▸ Work instructions
Copy all lines in the data that contain the string "computer".

☆ ☆ ☆ ☆ ☆ ☆ ☆

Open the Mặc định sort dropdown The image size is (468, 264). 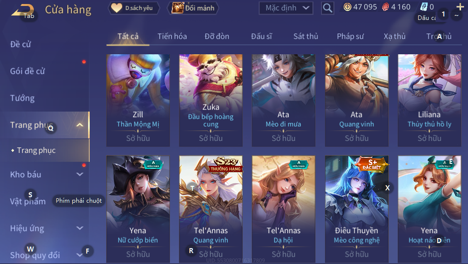tap(286, 8)
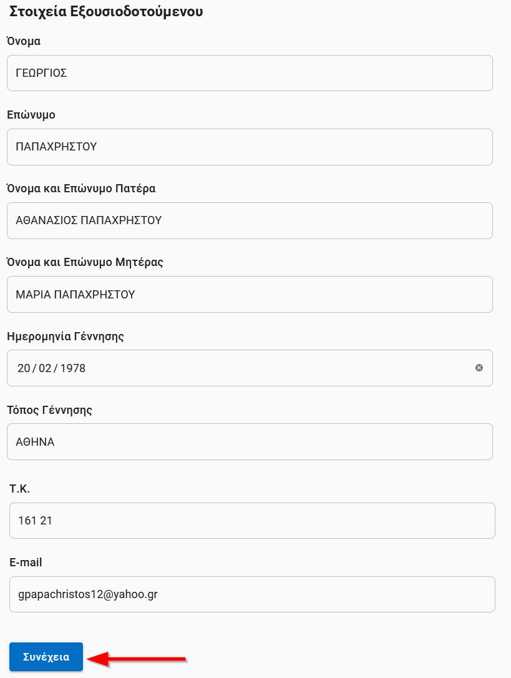Select the father's name field ΑΘΑΝΑΣΙΟΣ ΠΑΠΑΧΡΗΣΤΟΥ

250,220
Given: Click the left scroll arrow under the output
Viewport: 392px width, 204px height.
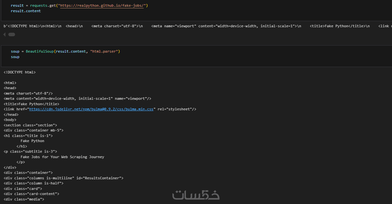Looking at the screenshot, I should click(x=5, y=34).
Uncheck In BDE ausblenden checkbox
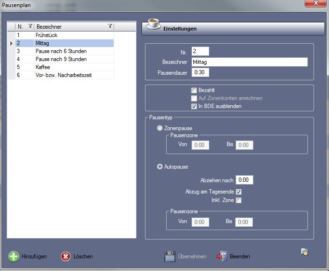The image size is (329, 271). coord(194,106)
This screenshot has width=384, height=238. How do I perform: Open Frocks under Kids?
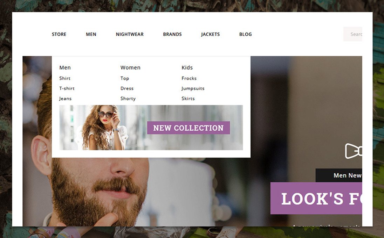click(189, 78)
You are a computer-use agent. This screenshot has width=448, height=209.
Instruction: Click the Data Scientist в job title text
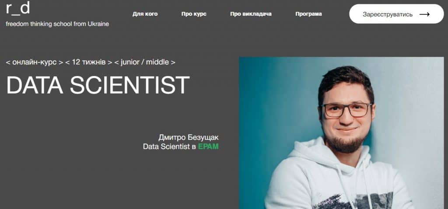[x=170, y=147]
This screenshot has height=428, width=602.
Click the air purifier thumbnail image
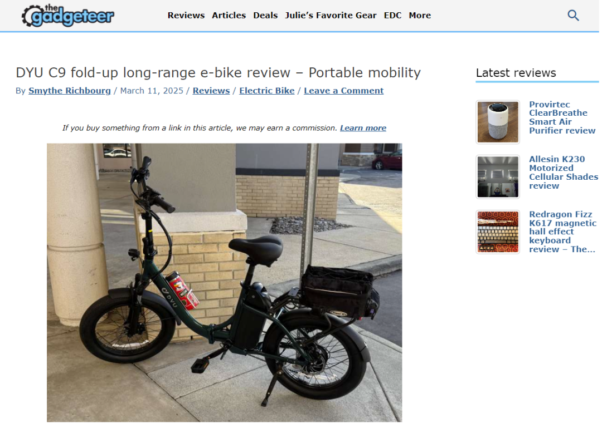[x=498, y=122]
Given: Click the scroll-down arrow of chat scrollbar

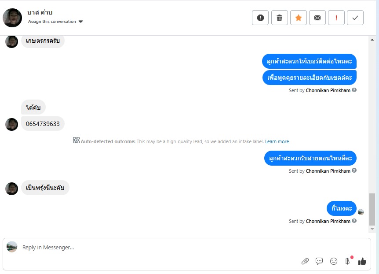Looking at the screenshot, I should (372, 230).
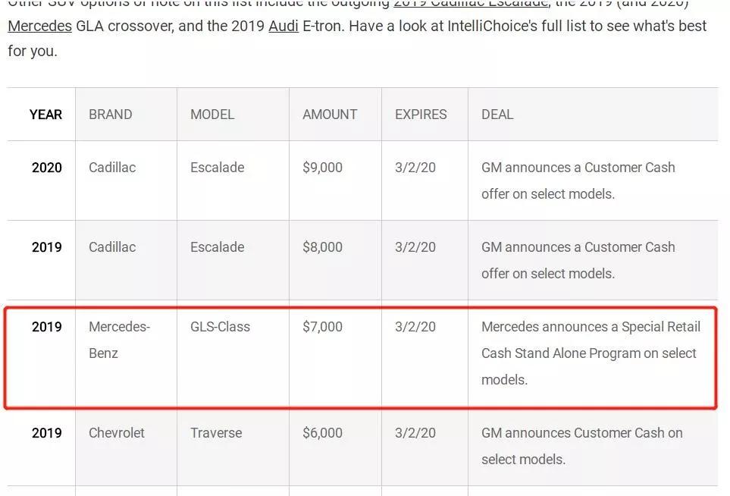Viewport: 730px width, 496px height.
Task: Click the Mercedes-Benz brand cell
Action: (119, 340)
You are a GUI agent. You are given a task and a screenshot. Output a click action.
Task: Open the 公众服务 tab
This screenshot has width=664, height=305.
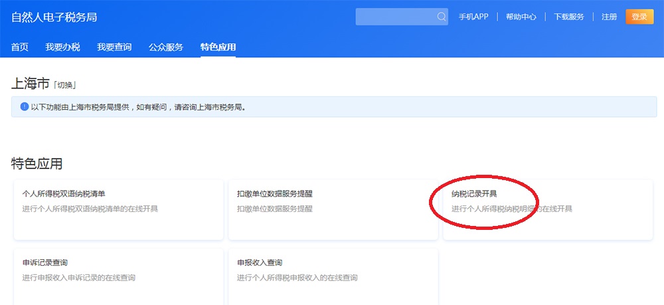click(x=166, y=47)
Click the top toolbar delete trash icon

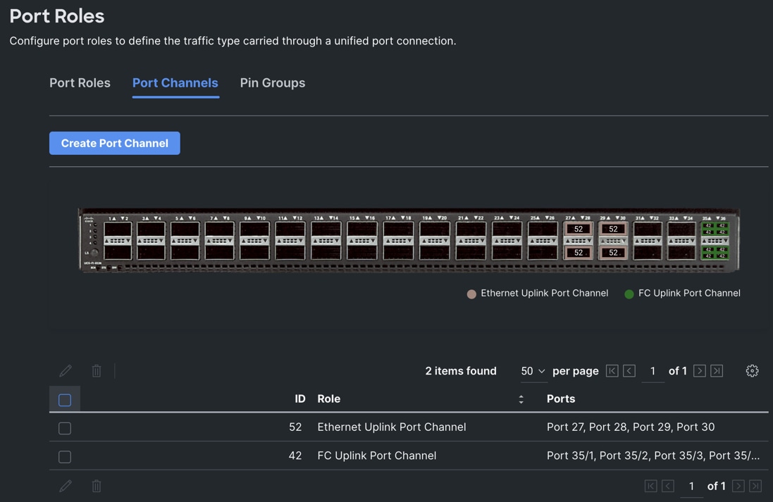click(97, 370)
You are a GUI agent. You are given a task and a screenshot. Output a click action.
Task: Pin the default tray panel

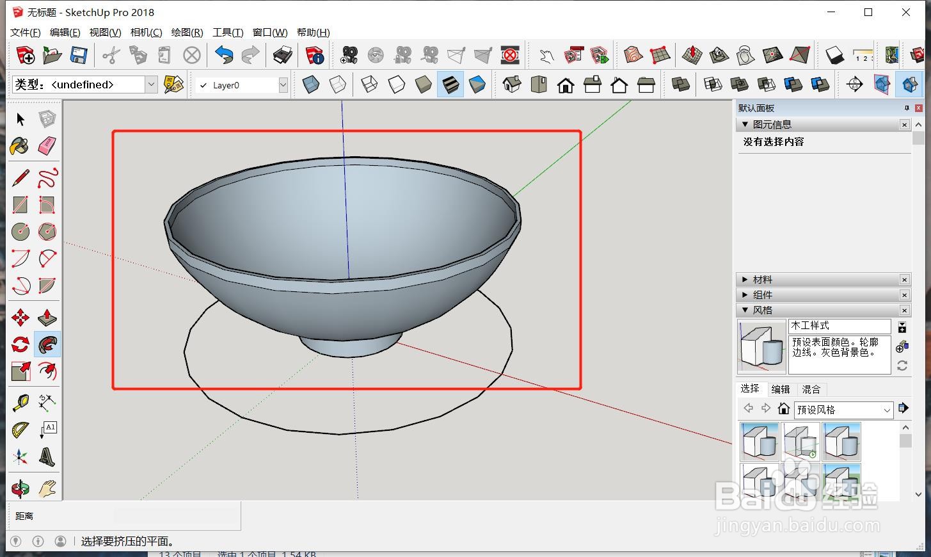(x=906, y=108)
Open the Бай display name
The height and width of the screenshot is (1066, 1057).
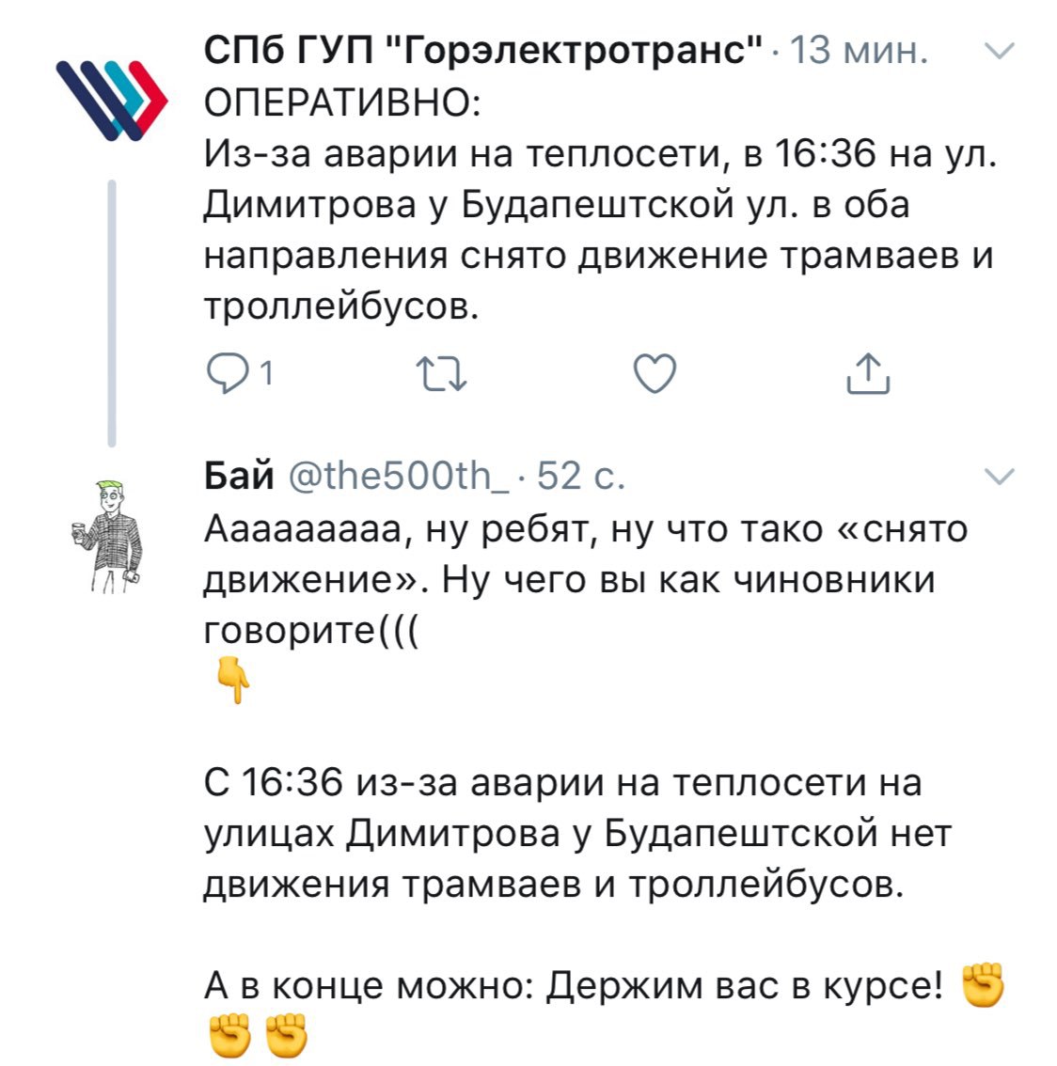239,477
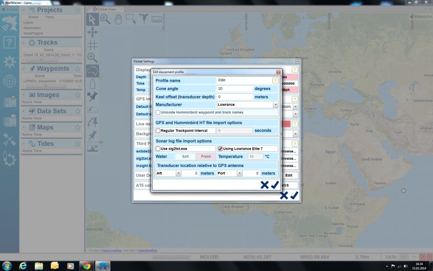This screenshot has width=433, height=271.
Task: Click the Profile name text field
Action: [x=243, y=80]
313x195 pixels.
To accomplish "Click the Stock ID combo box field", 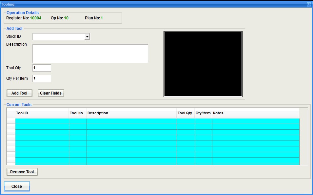I will click(x=58, y=37).
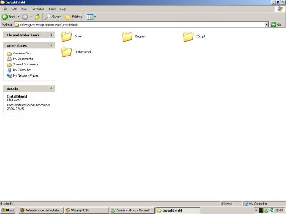Open the Tools menu

coord(52,9)
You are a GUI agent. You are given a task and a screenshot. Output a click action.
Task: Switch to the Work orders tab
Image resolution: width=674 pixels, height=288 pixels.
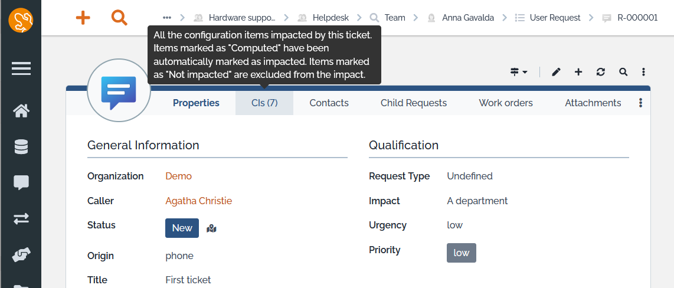[x=505, y=103]
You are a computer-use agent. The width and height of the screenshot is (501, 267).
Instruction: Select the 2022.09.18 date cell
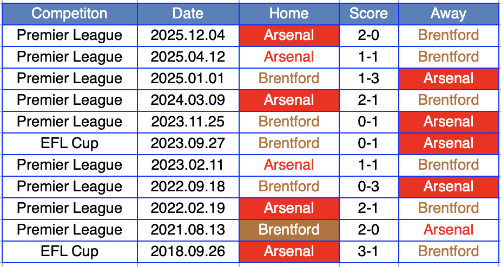188,186
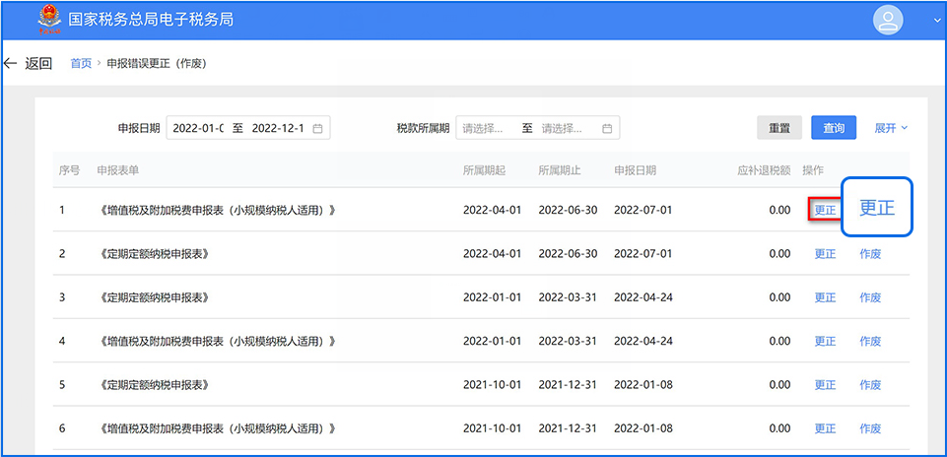This screenshot has width=947, height=457.
Task: Expand more filters with 展开
Action: [891, 128]
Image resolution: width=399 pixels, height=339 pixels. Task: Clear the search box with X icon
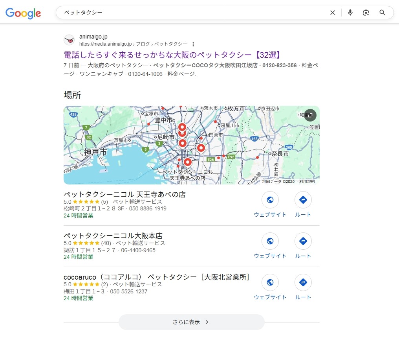point(333,13)
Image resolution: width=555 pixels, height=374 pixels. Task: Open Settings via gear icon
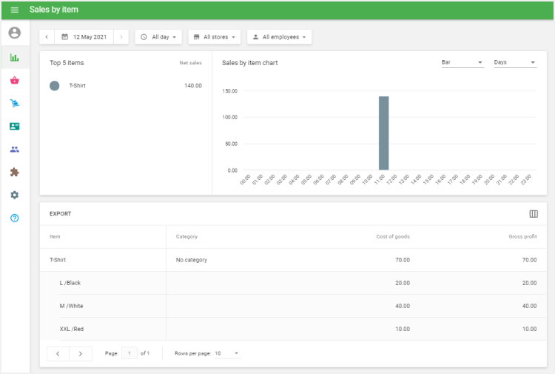(15, 195)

☆ ☆ ☆ ☆ ☆ ☆ ☆

▸ The completed task
You are a computer-use agent. This screenshot has width=448, height=209.
You are a computer-use agent. The width and height of the screenshot is (501, 267).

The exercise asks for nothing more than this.